**Data records:**
──────

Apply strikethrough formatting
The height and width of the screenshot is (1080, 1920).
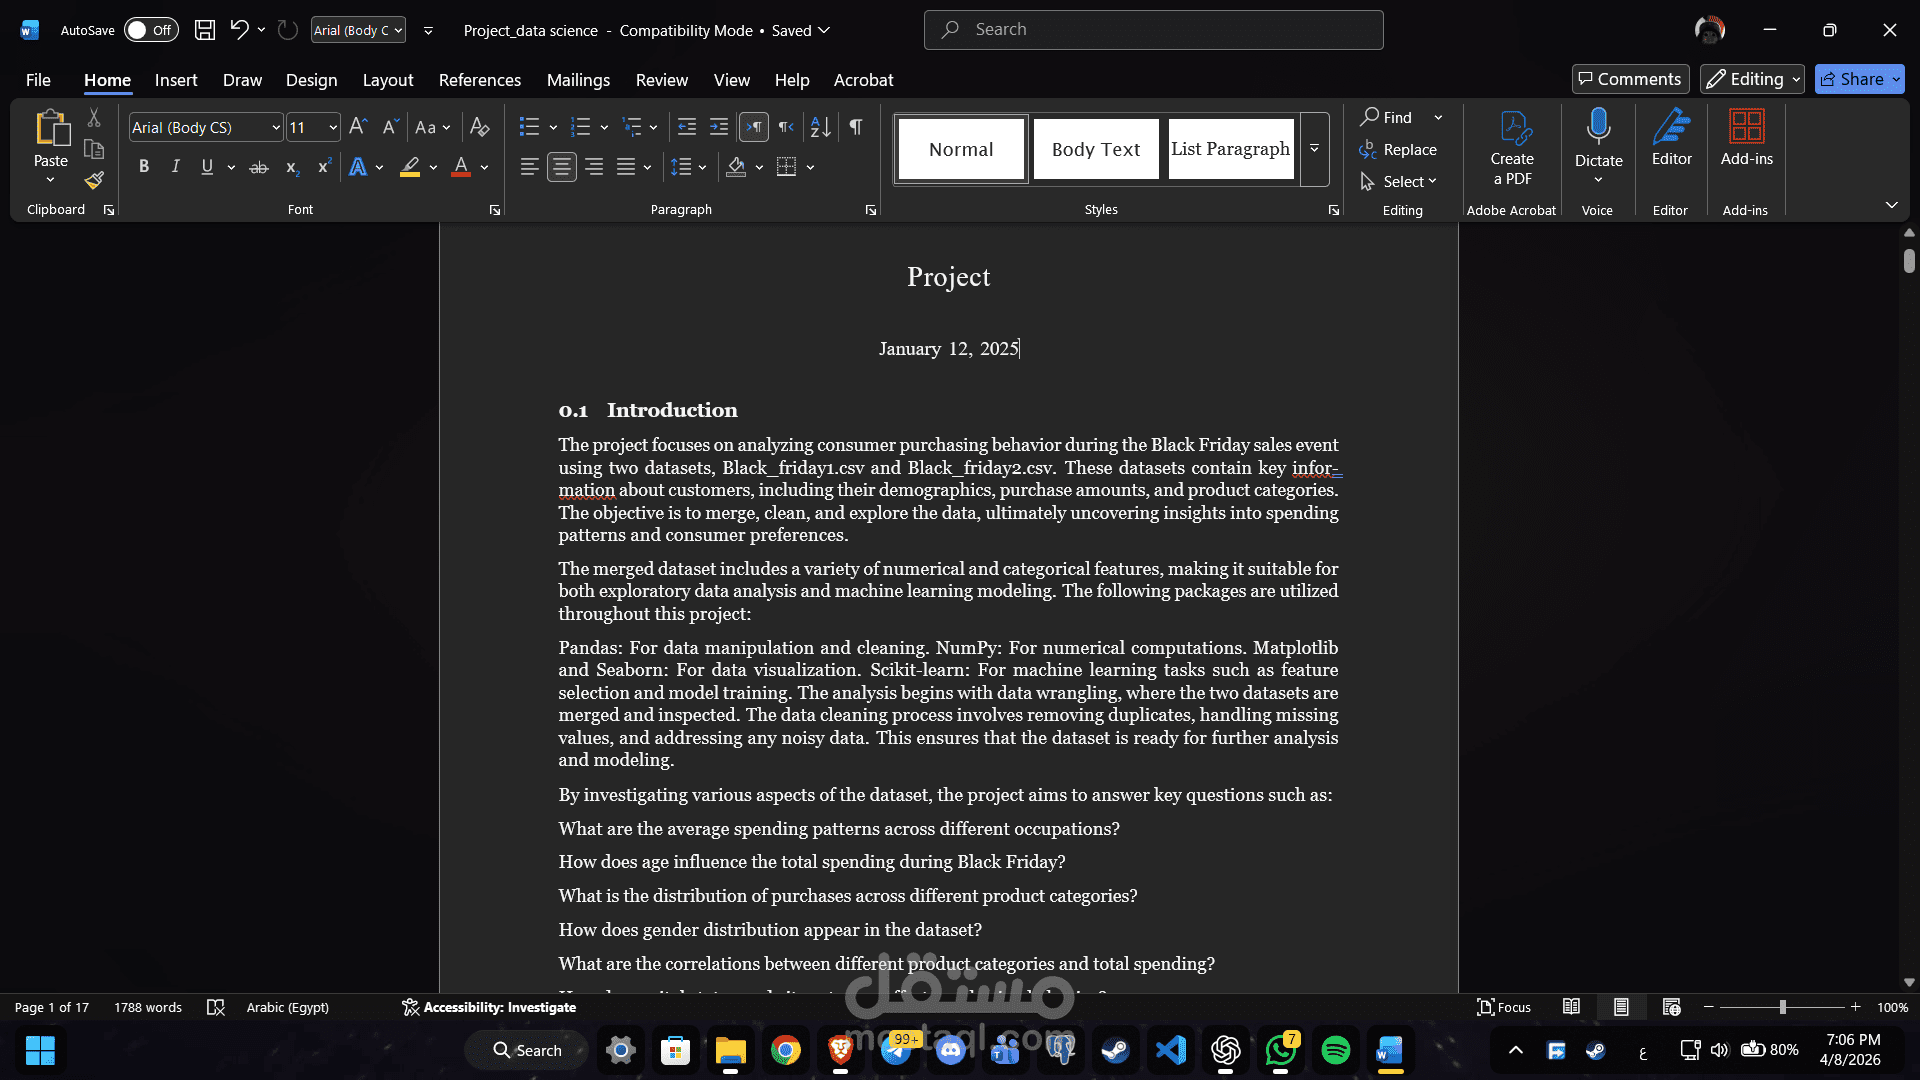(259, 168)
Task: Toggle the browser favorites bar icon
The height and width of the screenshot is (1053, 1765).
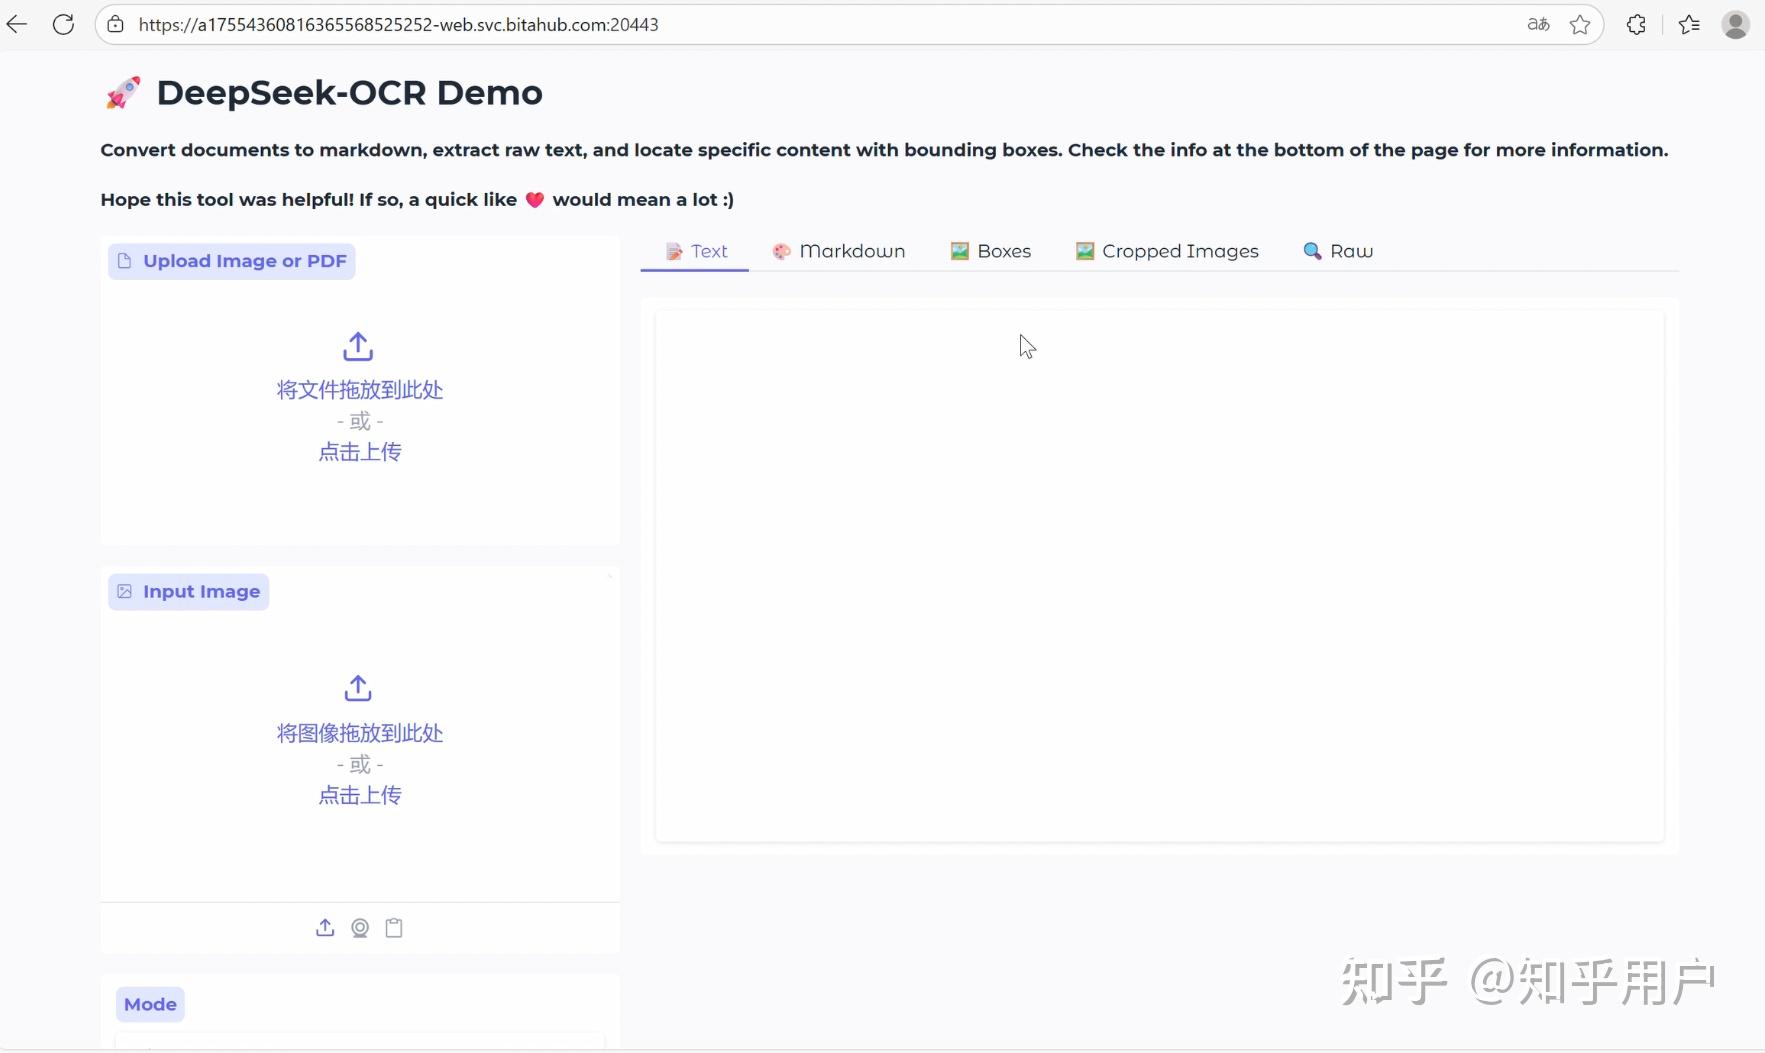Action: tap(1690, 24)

──────

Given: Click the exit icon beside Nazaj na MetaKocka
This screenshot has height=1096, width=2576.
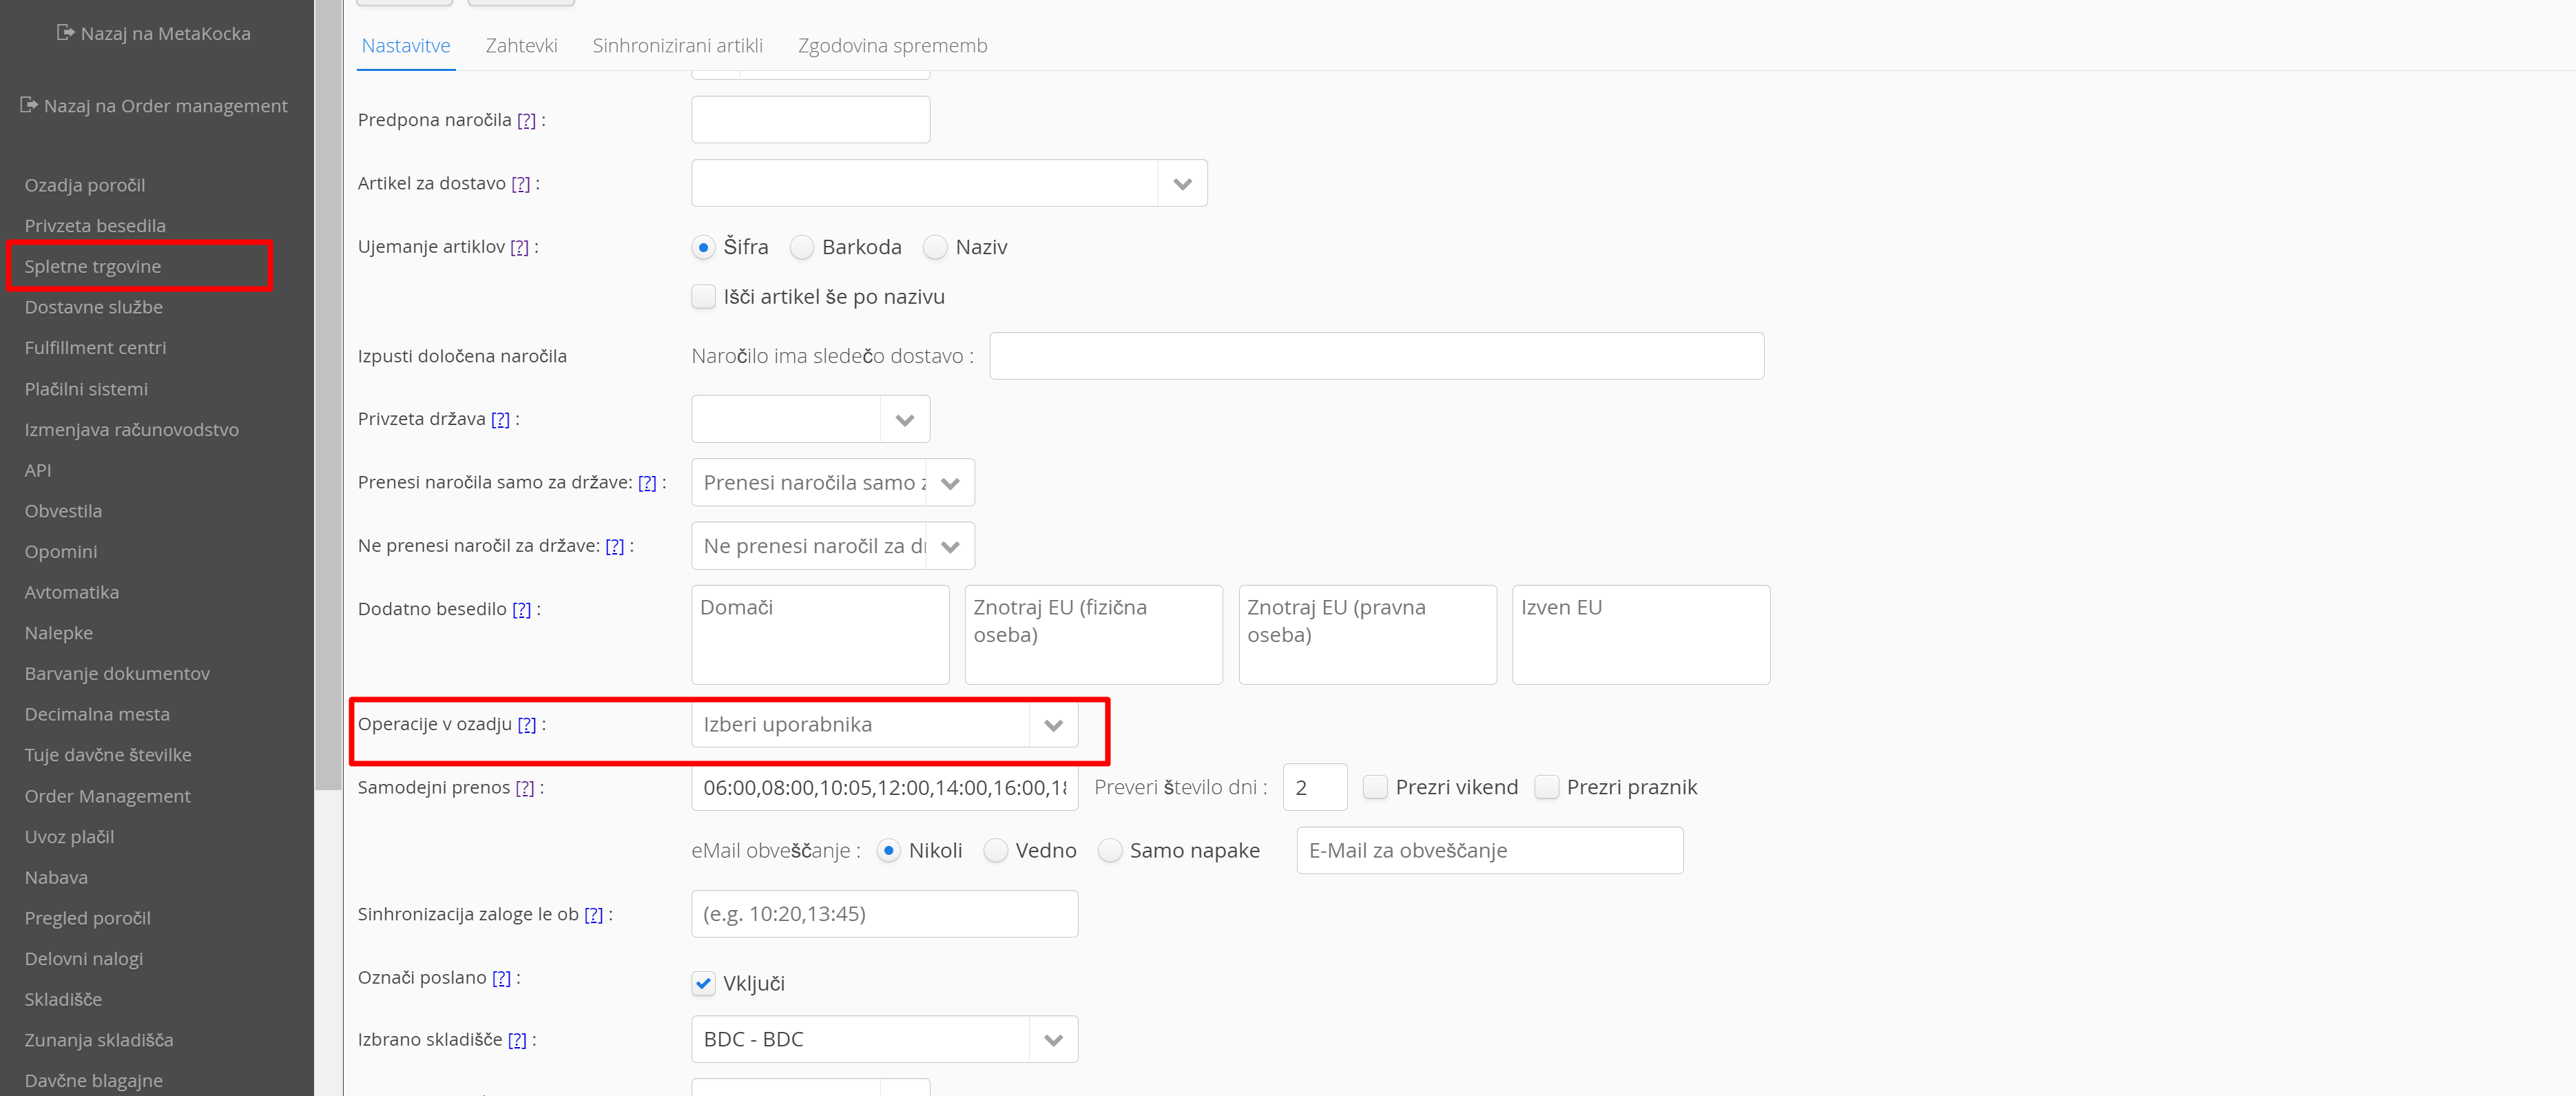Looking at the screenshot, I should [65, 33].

──────

**Problem:**
Search the material for "icon" and copy each matching line.

**Solution below:**
Task: Toggle the browser favorites bar icon
Given: Click the exit icon beside Nazaj na MetaKocka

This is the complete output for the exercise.